* [Required work]
Start at the line with "Task: Click the" in the records below, stop at the line with "This screenshot has width=966, height=548.", and return every line in that span exactly, the two end lines included.

* [Data section]
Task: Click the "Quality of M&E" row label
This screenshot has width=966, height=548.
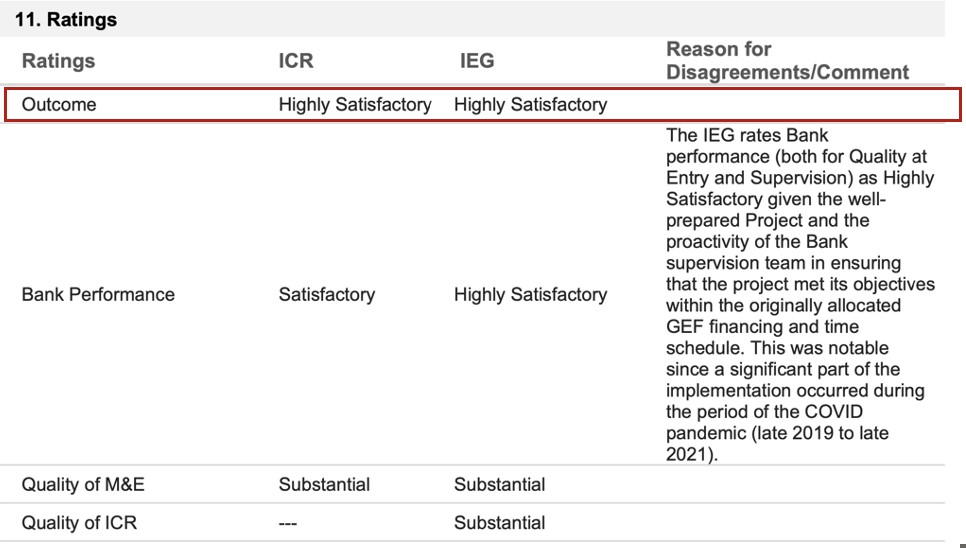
...
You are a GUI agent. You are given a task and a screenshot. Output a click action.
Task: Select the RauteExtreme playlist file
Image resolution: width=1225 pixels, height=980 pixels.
---
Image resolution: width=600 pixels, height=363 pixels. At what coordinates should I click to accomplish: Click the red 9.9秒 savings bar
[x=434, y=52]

* [Task answer]
Task: Click the "Quality of M&E" row label
This screenshot has width=966, height=548.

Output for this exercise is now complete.